# Brief
Retype the following material line for line, character for character, and omit the pictures.

# Data lines
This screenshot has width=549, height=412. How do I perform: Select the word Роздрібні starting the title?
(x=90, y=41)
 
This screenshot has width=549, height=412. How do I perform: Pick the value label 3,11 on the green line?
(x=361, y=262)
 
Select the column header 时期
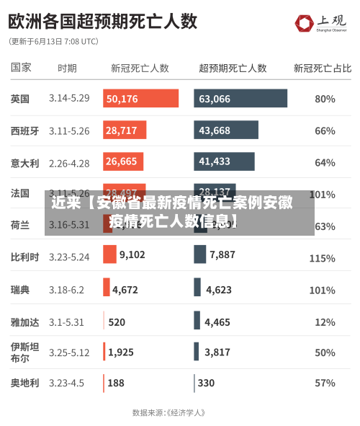67,68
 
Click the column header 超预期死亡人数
233,68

# Full response
This screenshot has width=549, height=412. How do I perform: Select the word Роздрібні starting the title?
(x=90, y=41)
 
This screenshot has width=549, height=412. How do I perform: Pick the value label 3,11 on the green line?
(x=361, y=262)
 
Select the column header 时期
67,68
 
Click the column header 超预期死亡人数
233,68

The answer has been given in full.